Das geplante Betreuungsgeld ist ein politischer Fehlgriff und hilft den Eltern nicht

Es gibt ein gut klingendes Wort, das Bundesfamilienministerin Kristina Schröder gern benutzt, wenn es um junge Eltern geht. "Wahlfreiheit" lautet es und soll all jenen Paaren gewährt werden, die berufstätig sind und sich für Kinder entscheiden. Wahlfreiheit. Schröder stellt sich vor, dass junge Eltern wählen können, ob sie ihre kleinen Kinder selbst betreuen möchten oder sie in die Kita bringen. Keinem soll durch das eine oder andere ein Nachteil entstehen, so wünscht es sich die CDU-Politikerin.

Das ist absurd und zynisch zugleich. Absurd deshalb, weil sich Union und FDP mittlerweile in einem widersprüchlichen Leistungskanon verrannt haben: 4,6 Milliarden Euro werden für das Elterngeld ausgegeben, das es jungen Müttern ermöglicht, ein Jahr nach der Geburt in ihren Job zurückzukehren. Zwölf Milliarden Euro, die in den Kita-Ausbau gesteckt werden, sorgen dafür, dass die Kleinen danach im Kindergarten betreut werden können. Damit alles gerecht zugeht, die konservative CSU endlich Ruhe gibt und den Koalitionsfrieden nicht weiter gefährdet, werden jetzt auch jene Eltern bis zu 150 Euro monatlich erhalten, die statt Kita lieber selbst erziehen wollen. Zwei Milliarden Euro soll die "Herdprämie" kosten. Und am Ende steht die Frage: Ja, was denn nun?

Die Familienpolitik der Bundesregierung folgt keinem Leitbild, sondern der Devise "von allem ein bisschen". Angesichts des demografischen Wandels und des wachsenden Geburtenrückgangs vor allem bei den gut ausgebildeten Frauen und Akademikerinnen ist das geradezu fahrlässig. Das erklärte Ziel muss sein, jungen Eltern und vor allem jungen Müttern die Vereinbarkeit von Kind und Karriere weiter zu erleichtern. Von der gemeinsamen Forderung der großen Wirtschaftsverbände, auf das Betreuungsgeld zu verzichten und das Geld etwa in den Kita-Ausbau zu investieren, geht deshalb ein wichtiger Impuls aus - auch wenn sie sie wegen des Fachkräftemangels vor allem aus Eigennutz formuliert haben dürften.

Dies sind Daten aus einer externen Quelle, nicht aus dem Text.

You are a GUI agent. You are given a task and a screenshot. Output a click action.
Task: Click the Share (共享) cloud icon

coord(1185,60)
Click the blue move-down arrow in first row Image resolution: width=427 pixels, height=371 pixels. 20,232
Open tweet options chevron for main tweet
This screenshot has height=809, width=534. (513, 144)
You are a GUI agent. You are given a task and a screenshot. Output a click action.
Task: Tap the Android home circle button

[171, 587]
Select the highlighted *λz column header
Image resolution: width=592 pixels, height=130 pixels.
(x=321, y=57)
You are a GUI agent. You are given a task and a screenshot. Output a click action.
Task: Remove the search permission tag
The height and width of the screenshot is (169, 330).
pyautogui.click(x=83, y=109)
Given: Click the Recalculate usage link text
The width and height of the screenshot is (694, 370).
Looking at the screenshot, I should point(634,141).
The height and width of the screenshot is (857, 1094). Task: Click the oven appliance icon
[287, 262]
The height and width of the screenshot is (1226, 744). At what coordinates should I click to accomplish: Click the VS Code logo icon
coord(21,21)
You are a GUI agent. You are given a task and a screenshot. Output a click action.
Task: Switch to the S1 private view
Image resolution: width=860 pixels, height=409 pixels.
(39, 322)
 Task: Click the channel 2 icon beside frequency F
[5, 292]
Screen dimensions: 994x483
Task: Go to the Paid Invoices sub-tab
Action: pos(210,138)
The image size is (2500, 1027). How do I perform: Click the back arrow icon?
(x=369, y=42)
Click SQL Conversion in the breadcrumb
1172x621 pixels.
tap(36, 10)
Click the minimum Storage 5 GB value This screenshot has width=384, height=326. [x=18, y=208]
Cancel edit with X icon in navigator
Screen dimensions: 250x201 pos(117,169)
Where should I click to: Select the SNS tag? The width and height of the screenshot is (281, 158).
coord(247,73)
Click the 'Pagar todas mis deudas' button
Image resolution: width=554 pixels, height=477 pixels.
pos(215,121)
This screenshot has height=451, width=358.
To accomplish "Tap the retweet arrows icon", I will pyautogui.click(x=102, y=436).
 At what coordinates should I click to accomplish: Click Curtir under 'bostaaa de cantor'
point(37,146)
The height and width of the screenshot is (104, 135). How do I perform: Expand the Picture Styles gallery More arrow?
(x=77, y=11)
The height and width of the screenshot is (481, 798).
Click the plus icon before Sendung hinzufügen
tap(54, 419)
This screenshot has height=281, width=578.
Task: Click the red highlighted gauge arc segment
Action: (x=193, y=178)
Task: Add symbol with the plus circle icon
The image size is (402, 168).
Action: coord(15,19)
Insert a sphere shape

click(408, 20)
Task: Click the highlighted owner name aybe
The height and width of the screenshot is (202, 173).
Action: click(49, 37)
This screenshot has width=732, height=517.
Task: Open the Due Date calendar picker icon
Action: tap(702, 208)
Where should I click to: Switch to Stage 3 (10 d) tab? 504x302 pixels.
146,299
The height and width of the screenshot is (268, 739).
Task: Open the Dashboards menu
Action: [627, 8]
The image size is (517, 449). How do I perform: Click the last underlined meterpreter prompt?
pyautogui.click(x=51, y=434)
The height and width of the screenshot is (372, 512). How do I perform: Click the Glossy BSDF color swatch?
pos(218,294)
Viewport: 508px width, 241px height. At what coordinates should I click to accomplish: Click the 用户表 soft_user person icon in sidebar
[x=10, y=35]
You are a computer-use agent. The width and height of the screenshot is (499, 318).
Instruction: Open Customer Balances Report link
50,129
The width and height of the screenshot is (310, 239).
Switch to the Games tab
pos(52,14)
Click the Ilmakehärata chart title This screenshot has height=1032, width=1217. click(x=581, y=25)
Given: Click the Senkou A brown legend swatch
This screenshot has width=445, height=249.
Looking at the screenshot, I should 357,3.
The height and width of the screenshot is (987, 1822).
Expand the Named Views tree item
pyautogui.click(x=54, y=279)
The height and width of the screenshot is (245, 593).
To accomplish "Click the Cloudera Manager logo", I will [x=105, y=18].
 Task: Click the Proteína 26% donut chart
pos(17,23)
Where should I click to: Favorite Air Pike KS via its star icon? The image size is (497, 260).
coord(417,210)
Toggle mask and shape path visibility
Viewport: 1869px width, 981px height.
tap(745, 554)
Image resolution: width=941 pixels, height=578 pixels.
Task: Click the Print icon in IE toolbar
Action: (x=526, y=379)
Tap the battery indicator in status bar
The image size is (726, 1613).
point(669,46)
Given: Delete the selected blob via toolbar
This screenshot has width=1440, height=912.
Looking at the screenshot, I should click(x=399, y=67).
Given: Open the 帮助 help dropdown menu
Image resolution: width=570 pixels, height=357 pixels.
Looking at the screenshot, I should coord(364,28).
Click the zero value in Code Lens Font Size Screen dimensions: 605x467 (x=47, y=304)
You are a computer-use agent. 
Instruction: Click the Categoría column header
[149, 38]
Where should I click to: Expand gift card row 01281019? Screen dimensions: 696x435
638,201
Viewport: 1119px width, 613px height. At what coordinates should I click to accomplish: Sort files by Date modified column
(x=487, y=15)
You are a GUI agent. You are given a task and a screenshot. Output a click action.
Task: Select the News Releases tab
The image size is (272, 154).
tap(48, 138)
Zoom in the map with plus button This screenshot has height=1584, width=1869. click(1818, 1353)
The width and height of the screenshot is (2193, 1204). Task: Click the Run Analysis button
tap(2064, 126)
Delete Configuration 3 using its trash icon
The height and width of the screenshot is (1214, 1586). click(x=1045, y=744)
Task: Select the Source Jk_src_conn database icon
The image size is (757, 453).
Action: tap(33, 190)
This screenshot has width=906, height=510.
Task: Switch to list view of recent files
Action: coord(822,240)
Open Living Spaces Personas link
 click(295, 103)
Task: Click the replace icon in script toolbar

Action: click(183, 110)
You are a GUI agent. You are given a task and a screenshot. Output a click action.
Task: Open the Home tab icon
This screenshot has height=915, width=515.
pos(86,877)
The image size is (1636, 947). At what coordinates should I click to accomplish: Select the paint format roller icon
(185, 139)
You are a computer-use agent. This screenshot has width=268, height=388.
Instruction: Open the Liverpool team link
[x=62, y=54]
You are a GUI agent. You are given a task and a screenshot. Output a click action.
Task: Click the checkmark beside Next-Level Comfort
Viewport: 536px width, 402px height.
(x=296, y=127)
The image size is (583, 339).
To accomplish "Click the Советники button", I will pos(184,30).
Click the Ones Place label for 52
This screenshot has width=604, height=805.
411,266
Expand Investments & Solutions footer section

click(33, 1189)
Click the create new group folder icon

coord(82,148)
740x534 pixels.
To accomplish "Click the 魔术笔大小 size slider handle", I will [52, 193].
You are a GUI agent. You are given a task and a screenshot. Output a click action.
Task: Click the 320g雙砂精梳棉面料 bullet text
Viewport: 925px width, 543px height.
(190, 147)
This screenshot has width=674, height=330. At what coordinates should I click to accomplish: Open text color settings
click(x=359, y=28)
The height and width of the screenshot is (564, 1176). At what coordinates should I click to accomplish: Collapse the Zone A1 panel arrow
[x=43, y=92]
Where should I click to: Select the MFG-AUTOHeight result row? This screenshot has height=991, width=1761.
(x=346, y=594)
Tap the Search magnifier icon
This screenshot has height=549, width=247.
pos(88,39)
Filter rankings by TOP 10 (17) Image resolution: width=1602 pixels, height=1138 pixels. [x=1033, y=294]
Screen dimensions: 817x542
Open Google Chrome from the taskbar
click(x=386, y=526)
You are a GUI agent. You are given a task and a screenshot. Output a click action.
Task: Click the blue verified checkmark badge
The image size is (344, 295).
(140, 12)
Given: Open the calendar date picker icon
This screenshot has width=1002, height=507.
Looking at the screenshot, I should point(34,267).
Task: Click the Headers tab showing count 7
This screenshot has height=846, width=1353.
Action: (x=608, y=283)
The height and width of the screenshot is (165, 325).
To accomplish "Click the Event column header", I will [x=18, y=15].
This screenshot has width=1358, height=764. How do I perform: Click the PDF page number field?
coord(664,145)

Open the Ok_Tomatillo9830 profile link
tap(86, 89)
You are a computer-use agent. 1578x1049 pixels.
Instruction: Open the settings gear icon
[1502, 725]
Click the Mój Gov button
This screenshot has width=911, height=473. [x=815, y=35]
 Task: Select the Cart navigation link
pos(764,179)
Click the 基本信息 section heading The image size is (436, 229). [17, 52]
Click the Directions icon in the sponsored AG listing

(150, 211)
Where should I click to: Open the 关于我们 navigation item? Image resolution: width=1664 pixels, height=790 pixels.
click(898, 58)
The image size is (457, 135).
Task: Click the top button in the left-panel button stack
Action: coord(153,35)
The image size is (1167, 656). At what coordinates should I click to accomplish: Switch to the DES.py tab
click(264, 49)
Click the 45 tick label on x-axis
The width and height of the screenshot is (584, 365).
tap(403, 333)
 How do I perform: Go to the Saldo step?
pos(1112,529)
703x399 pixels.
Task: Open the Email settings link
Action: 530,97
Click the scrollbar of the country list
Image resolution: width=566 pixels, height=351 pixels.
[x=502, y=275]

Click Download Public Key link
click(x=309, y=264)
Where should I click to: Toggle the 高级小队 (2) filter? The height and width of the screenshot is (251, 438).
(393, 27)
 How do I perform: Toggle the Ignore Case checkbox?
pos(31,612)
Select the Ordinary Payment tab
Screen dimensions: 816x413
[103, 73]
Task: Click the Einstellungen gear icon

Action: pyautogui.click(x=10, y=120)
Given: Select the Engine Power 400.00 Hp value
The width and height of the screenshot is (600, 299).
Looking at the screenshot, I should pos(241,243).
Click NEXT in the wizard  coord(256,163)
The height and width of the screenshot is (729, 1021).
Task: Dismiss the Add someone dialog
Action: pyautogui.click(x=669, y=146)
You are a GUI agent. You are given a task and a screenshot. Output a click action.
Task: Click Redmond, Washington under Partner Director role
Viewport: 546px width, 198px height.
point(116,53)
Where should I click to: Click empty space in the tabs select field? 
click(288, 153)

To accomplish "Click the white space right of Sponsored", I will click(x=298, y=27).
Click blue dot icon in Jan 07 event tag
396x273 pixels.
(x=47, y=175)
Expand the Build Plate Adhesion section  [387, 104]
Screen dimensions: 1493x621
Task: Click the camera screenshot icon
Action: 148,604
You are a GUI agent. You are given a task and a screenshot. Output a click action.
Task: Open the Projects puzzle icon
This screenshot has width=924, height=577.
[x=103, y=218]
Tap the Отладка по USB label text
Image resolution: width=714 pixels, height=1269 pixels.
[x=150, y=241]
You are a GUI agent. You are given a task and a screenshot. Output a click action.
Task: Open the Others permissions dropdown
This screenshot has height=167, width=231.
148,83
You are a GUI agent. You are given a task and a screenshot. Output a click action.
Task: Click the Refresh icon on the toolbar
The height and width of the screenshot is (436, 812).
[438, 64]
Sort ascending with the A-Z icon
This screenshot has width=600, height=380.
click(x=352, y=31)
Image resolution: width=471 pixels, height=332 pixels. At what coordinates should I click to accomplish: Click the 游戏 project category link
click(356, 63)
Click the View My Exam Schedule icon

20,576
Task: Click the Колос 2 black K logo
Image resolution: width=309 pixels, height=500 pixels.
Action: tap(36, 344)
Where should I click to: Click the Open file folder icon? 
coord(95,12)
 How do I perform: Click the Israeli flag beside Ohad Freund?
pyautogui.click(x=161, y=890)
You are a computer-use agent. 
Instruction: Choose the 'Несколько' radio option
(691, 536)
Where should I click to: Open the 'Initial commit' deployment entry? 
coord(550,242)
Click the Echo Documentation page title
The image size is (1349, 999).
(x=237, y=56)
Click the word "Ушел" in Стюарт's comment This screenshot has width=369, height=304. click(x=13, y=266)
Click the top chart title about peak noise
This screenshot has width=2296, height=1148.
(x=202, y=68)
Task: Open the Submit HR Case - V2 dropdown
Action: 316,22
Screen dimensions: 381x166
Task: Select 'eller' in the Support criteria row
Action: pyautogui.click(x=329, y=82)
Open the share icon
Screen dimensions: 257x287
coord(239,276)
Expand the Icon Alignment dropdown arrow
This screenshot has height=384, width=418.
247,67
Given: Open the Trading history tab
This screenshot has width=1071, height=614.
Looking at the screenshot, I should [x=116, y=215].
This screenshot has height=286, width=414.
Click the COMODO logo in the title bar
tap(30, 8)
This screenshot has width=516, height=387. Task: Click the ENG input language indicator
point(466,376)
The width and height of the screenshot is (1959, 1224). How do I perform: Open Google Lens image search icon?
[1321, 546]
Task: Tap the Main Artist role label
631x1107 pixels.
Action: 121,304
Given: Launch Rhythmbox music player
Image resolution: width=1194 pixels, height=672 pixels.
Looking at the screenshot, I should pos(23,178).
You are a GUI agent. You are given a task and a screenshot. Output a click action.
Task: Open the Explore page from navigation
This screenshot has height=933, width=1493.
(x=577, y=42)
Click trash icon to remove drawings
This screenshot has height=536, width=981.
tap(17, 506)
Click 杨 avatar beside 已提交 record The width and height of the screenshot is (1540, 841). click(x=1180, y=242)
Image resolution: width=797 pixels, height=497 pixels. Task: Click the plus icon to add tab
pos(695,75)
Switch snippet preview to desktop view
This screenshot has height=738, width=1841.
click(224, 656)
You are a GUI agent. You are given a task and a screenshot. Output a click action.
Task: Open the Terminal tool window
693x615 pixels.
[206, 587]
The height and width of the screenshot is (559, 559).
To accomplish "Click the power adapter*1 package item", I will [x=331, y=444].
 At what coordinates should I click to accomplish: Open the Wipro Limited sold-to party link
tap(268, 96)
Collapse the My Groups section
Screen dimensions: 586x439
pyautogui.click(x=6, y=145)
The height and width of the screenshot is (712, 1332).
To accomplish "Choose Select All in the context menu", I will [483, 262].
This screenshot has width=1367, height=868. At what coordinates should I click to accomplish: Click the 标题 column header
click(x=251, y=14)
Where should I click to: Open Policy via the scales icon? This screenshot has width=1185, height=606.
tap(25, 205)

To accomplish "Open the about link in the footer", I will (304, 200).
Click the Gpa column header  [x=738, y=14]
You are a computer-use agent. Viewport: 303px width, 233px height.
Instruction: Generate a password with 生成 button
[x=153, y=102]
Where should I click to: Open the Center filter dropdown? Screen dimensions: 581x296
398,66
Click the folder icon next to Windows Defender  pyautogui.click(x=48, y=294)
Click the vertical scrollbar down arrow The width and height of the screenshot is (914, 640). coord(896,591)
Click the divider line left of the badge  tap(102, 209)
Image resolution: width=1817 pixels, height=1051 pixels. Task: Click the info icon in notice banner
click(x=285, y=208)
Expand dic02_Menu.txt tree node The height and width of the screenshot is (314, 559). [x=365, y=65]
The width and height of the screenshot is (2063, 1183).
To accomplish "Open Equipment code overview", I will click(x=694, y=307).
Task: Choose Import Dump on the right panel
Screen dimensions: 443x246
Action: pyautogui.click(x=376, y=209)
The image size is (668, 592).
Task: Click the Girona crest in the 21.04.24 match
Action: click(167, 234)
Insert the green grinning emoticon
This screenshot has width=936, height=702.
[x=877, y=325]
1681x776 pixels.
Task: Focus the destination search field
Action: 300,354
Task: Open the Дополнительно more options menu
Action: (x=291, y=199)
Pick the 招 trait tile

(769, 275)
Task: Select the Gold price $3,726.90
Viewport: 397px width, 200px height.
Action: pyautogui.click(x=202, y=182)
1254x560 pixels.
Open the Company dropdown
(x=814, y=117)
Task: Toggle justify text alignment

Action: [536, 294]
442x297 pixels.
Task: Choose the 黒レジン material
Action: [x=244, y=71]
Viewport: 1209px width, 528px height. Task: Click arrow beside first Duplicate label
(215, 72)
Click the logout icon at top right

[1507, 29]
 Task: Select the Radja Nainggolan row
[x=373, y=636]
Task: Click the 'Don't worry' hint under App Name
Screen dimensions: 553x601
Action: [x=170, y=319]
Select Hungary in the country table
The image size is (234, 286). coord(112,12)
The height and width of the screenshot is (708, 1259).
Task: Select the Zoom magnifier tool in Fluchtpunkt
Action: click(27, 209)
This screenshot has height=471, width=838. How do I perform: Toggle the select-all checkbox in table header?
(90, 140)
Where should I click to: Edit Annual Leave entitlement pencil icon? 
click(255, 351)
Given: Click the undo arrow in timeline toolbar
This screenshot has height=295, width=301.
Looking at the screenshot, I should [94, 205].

Denn Wahlfreiheit - und das ist das Zynische an den Vorstellungen der Koalition - ist nicht erst nach dem ersten Geburtstag eines Kindes vonnöten, sondern weit davor. Doch genau hier ist von einer Wahlfreiheit nur wenig zu spüren.

Ein Baby zu bekommen bedeutet vor allem für die Hochqualifizierten meistens einen Karriereknick. Sie sind gut ausgebildet, haben Abitur, Universität und Jobeinstieg hinter sich und zögern verständlicherweise, die harte Arbeit oft eines ganzen Jahrzehnts wieder aufs Spiel zu setzen. Kind und auch noch Karriere zu wählen ist oft nicht drin. Das Oder wird zur Zwangsoption. Wer ein Jahr weg ist und danach mit neuen Verpflichtungen und weniger Flexibilität in den Job zurückkehrt, kann nicht damit rechnen, gleich in den alten Verantwortungsbereich zurückzukehren. Wer sich zwei oder drei Kinder wünscht und gleich mehrere Jahre dem Schreibtisch fernbleibt, fängt quasi wieder bei null an. Betroffen sind davon schon von Natur aus in erster Linie Frauen. Aber auch bei der späteren Erziehungsarbeit, das zeigen Statistiken, tragen sie selbst bei einem Vollzeitjob nach wie vor die Hauptlast.

Das Betreuungsgeld ist hier kontraproduktiv und hat mit echter Wahlfreiheit nichts zu tun. Auch nicht mit der Anerkennung von Erziehungsleistung, wie es von Kristina Schröder so schön heißt. Es sollte vielmehr anerkannt werden, wenn junge Eltern bereit sind, den Kraftakt Beruf und Kind zu meistern. Die Familienministerin müsste nur in ihre Schreibtischschublade gucken, wenn sie hierfür eine Anregung braucht: Die Ausweitung der Vätermonate beim Elterngeld liegt auf Eis, und auch der Kita-Ausbau verläuft nur schleppend. Hier zu investieren würde nicht nur jungen Frauen helfen, sondern wäre auch ein Zeugnis politischer Konsequenz.